EDP24 takes a long look at Ian McEwan's forthcoming climate change novel.
“So I devised a character into whom I poured many, many faults. He's devious, he lies, he's predatory in relation to women; he steadily gets fatter through the novel. He's a sort of planet, I guess. He makes endless reforming decisions about himself: Rio, Kyoto-type assertions of future virtue that lead nowhere.”
We'll keep an open mind, of course, and we do admire McEwan (Saturday notwithstanding), but we're always worried about books whose genesis lies in wanting to tackle a Big Issue. It can be pulled off (See Zola, E) but when it goes wrong, it goes awfully wrong.
I think it more likely that in pathological fear of being judged preachy or trendy, he will so downplay/subvert/ironize the issue of global warming, that no one will realize that was what the novel was supposed to be about.
Posted by: Niall | August 04, 2009 at 12:49 PM
Even worse is the transparent symbolism he´s promising to deliver.
"He's sort of a planet" with "endless reforming assertions of future virtue that lead nowhere"
I don't know, allegory is so XIV century.

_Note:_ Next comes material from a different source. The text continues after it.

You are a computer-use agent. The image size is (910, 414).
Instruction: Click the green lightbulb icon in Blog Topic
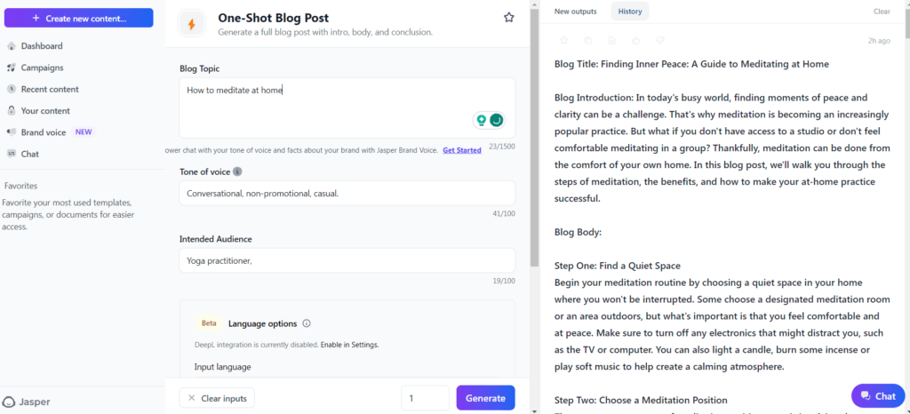point(481,120)
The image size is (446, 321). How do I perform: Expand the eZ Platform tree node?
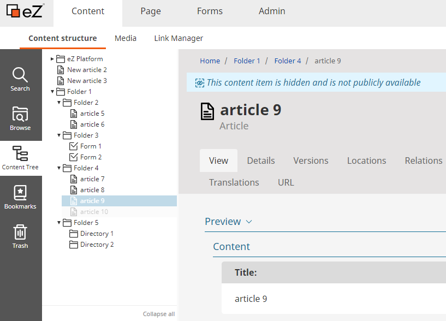pyautogui.click(x=52, y=59)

Posted by: Juan Murillo | August 04, 2009 at 05:56 PM
A warning from James Wood:
"It is a problem for allegory that, while going about its allegorical business, it draws attention to itself. It is like someone who undresses in front of his window so that he can be seen by his neighbors. Allegory wants us to know that it is being allegorical. It is always saying: watch me, I mean something. I mean something; I am being allegorical. In this, it is very different from most fiction. (It resembles bad fiction.) Why does anyone tolerate it? In literature, we rarely do."

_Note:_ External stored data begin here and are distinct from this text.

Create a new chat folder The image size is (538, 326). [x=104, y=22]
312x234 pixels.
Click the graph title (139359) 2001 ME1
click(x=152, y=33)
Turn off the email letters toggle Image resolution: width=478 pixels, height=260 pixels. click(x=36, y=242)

I'm trying to keep an open mind, but it's requiring a great deal of self-control. . .
Posted by: Hannah | August 04, 2009 at 07:22 PM
Wood is wrong about allegory. The whole point of classical allegory is that it doesn't call attention to itself, because its conventions and meanings could be assumed on the part of the reader. Just as, say, the conventions of the cop-buddy movie in our day can just be assumed by the movie goer.
Allegory only "calls attention to itself" because it's no longer part of our culture. In that sense, Pindar's odes would "call attention to themselves" in our day.
Posted by: Niall | August 05, 2009 at 07:49 AM
Well, there's allegory that calls attention to itself and then there's allegory done right (Melville, Kafka, Mann). It's tricky, especially in the contemporary fictional climate, to do allegory well, though. As you astutely point out, Niall, allegory all too easily becomes a sore thumb on the page. I wouldn't say McEwan is quite a modern-day Melville, but Melville's allegory "works" because it overcomes itself, outstrips itself, detonates itself as it treats monstrously complex issues. Surely I'm not being very eloquent or even clear, but I meant to notate the possibility for good allegory while asserting that most of it, today especially, fails.
Posted by: Hannah | August 05, 2009 at 08:44 AM
The last literary allegory I read was Lolita. Which, I recall, wasn't half bad.
Posted by: Niall | August 05, 2009 at 10:19 AM
Too bad I hear so much angst from lefty zealots. Your real plaform is simply "everyone is entitled to their opinion, as long as it matches mine." (and by the way, the rightist zealots are equally cracked) Stop deluding yourselves. You're wannabe omniscients, and its become fatiguing to listen to this tripe ad infinitum.
Posted by: J M Scott | August 05, 2009 at 11:19 AM
Thank you Mr. Scott. A more moderate, less zealous commentary than I have read in quite some time.
Posted by: C- | August 05, 2009 at 01:36 PM
Lolita? Allegory? Nonsense. You need to look up the definition of the word.